Would the dissolved air tend to cause a fuzzy image? We used
de-ionised water partly because that has a higher specific impedance
than tapwater (Amazingly they are actually 3 orders of magnitude apart)
On using MRI scanners alone for diagnostic purposes, perhaps the
larger scanners more commonly available now would make it possible to
measure water emptying rates. Some lack of accuracy would be involved
in converting 2D images in several planes to a 3D volume, but I guess
that consistent technique would cancel out errors in before-and-after
tests at least.
One thing surprised me when we first tried ultrasound. There is only
the paper-thin diaphragm between the heart and the stomach so every
time the heart beat it sort-of bounced on top of the diaphragm and
caused a shiver to pass all the way down the gastric contents. I
thought that the body was a very clever design as it used a side
effect of the cardiac contractions to help mix the gastric contents!

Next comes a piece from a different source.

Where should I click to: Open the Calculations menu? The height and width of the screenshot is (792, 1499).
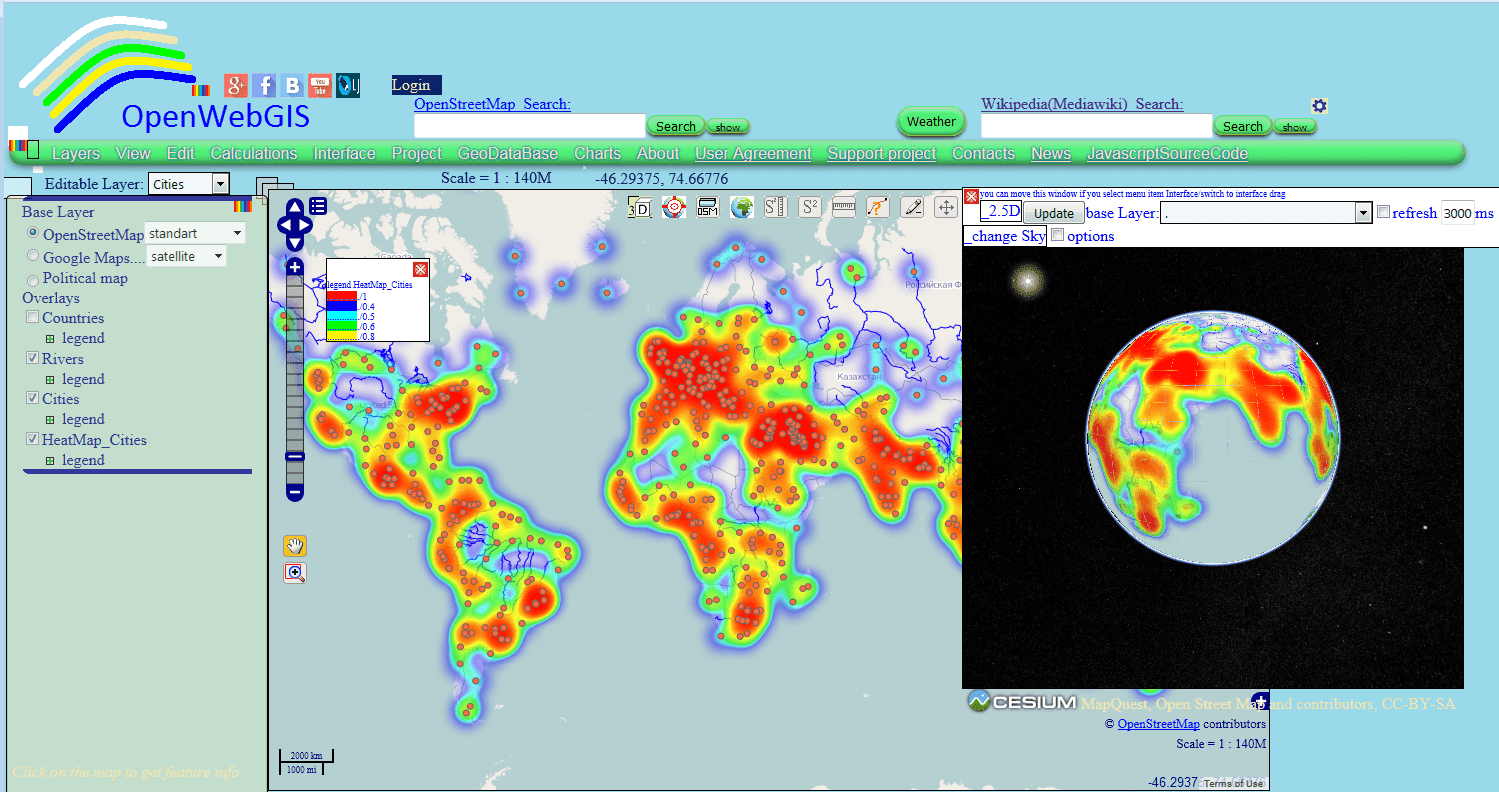point(253,153)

I presume that this would not affect an MRI scan unduly.
A supine posture would retard emptying somewhat, possibly doubling
emptying t50s compared with a 45 degree upright posture but it is not
a significant problem. We have used it when comparing epigastric
impedance with scintigraphy without problems.
However, MRI scanners defeat the object of my approach, which was to
produce the gastric equivalent of an ECG (EKG is the US)in that it
would be inexpensive, totally non-invasive and could be run almost
anywhere by staff with only a few days' training. That's partly
because so many gastric problems present in primary care...non-ulcer
dyspepsia being the commonest. NUD concerns me because it is very
common and it presents a clinical conundrum precisely because we have
no objective measurement to aid diagnosis and to detect which
treatments and doses are actually working. Currently we have to rely
on vague and fluctuant symptoms of nausea, bloating and appetite loss
and that is very unsatisfactory in my view.